Nova decisão – Devido a essa decisão do STF, a Lei dos Crimes Hediondos foi alterada pela Lei 11464/2007. A norma fixou que a progressão de regime para os condenados por crimes hediondos ou equiparados ocorrerá após o cumprimento de dois quintos da pena, se o réu for primário, e de três quintos, se reincidente.

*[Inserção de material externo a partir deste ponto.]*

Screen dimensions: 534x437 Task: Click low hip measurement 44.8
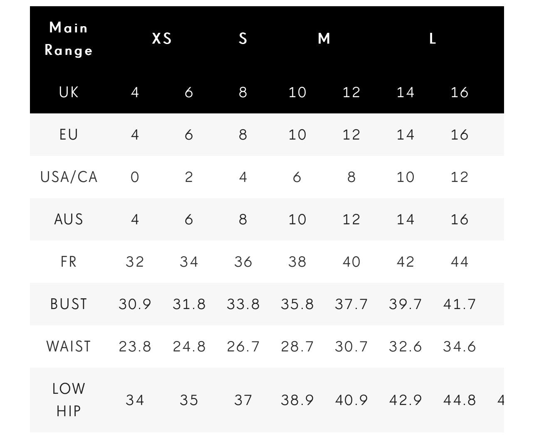[459, 400]
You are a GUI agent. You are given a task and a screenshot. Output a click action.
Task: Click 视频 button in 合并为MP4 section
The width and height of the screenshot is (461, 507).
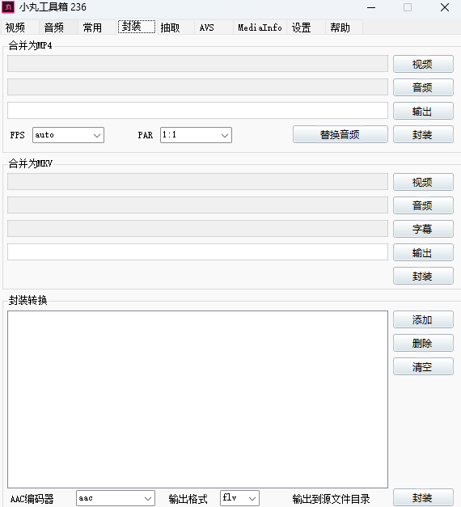pyautogui.click(x=423, y=64)
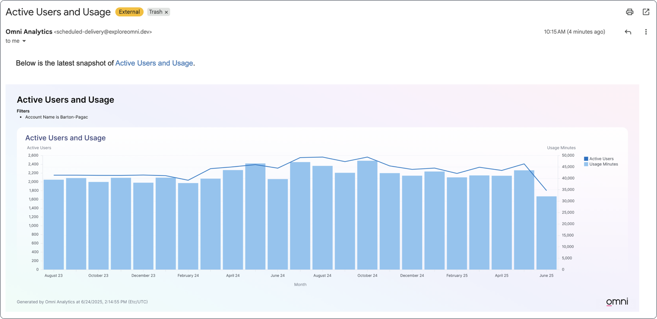Click the Print all icon

click(629, 12)
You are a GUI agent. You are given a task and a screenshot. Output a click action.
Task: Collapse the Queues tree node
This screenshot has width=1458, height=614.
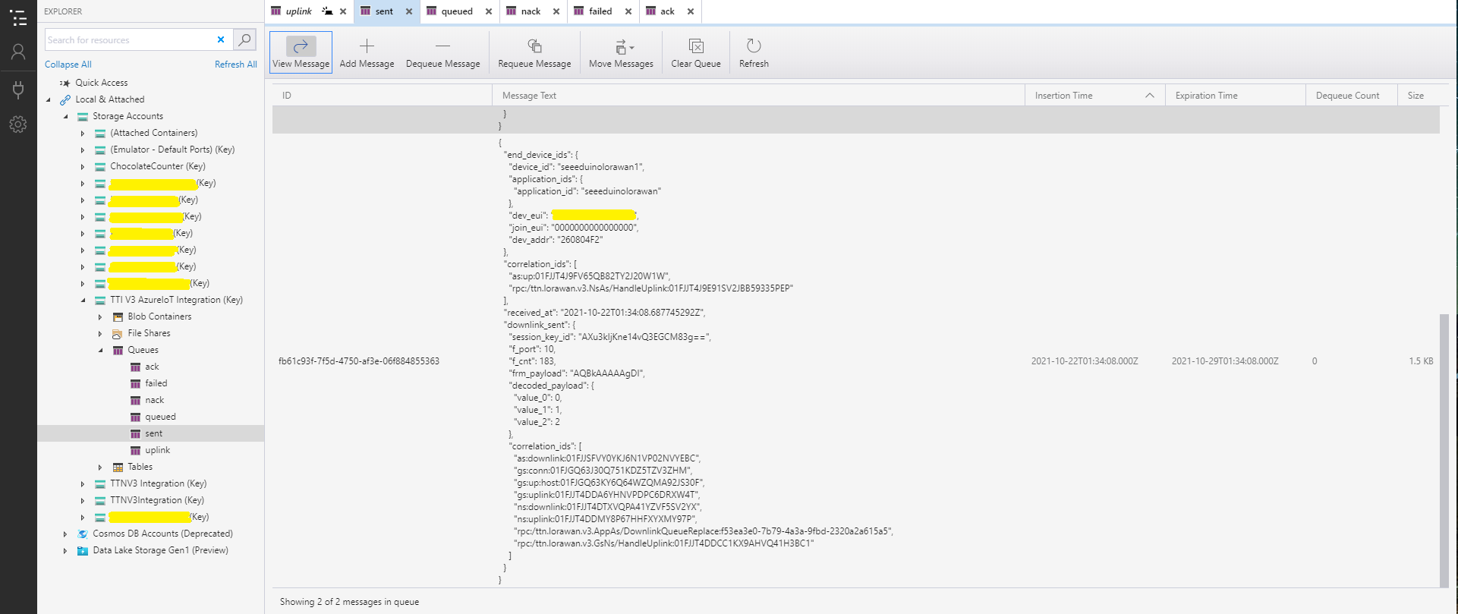point(101,350)
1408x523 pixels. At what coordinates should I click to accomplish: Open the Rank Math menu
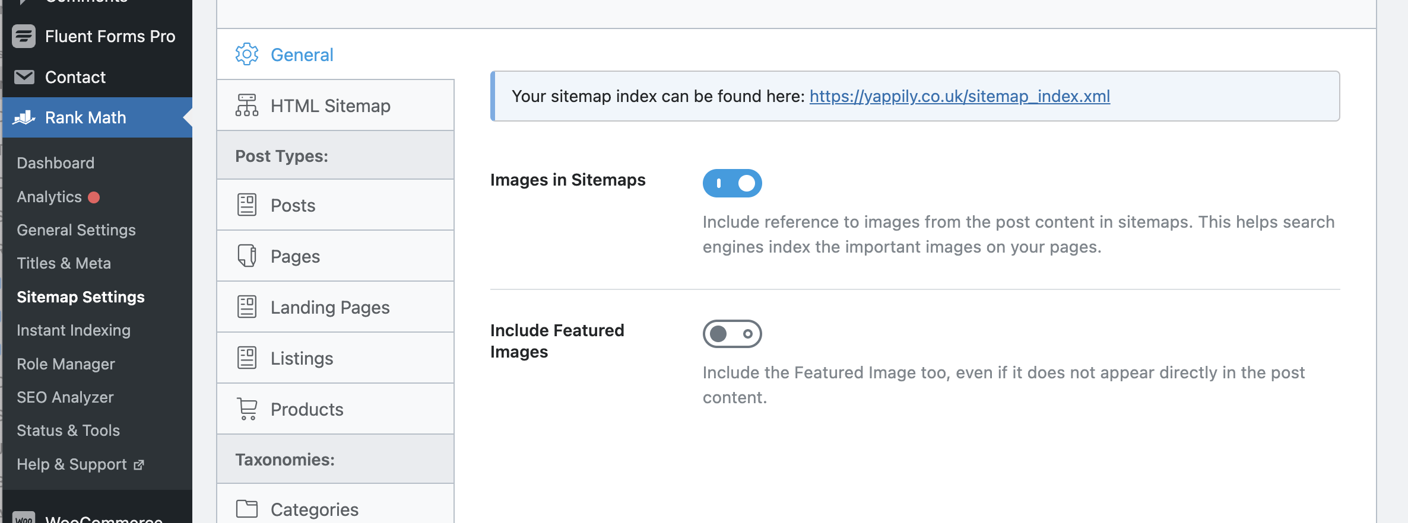tap(85, 117)
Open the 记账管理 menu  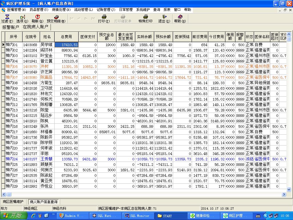click(x=106, y=10)
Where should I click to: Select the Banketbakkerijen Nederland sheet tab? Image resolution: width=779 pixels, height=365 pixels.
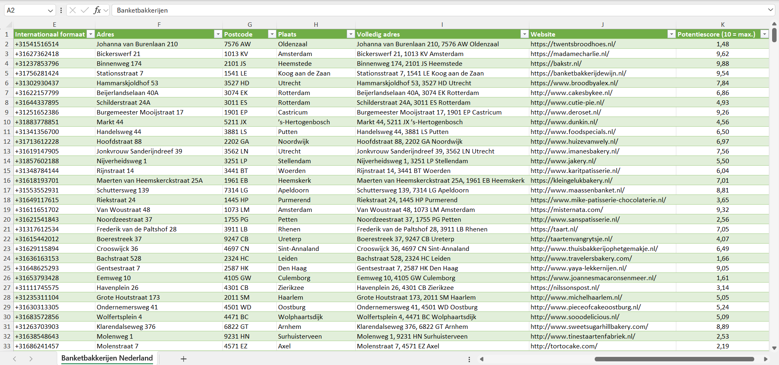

No entanto, ficou mantido o regime fechado inicial.

Mas o STF também considerou inconstitucional essa obrigatoriedade em 2017, no Agravo em Recurso Extraordinário 1.052.700. O relator do caso, ministro Edson Fachin, destacou a necessidade de reafirmação de jurisprudência em razão da relevância do tema.

Segundo ele, embora esteja consolidado no STF o entendimento de que é inviável a fixação do regime inicial fechado unicamente em razão da hediondez do crime, essa orientação é “comumente descumprida pelas instâncias ordinárias”, sob o argumento de que a declaração de inconstitucionalidade, por ter se dado de forma incidental, não teria efeito erga omnes (para todos) e sua aplicação não seria automática.

O ministro lembrou, ainda, a necessidade de se observar o princípio constitucional da individualização da pena (artigo 5º, inciso XLVI) na definição do regime prisional.

“Considerando a manifesta relevância da matéria suscitada, que ultrapassa os interesses subjetivos das partes, reputo necessária a submissão da questão à sistemática da repercussão geral, forte no alcance da orientação firmada por esta Corte acerca da fixação do regime inicial fechado para início do cumprimento de pena decorrente da condenação por crime hediondo ou equiparado”, afirmou o relator.

Na ocasião, a corte firmou a Tese de Repercussão Geral 972: “É inconstitucional a fixação ex lege, com base no artigo 2º, parágrafo 1º, da Lei 8.072/1990, do regime inicial fechado, devendo o julgador, quando da condenação, ater-se aos parâmetros previstos no artigo 33 do Código Penal”.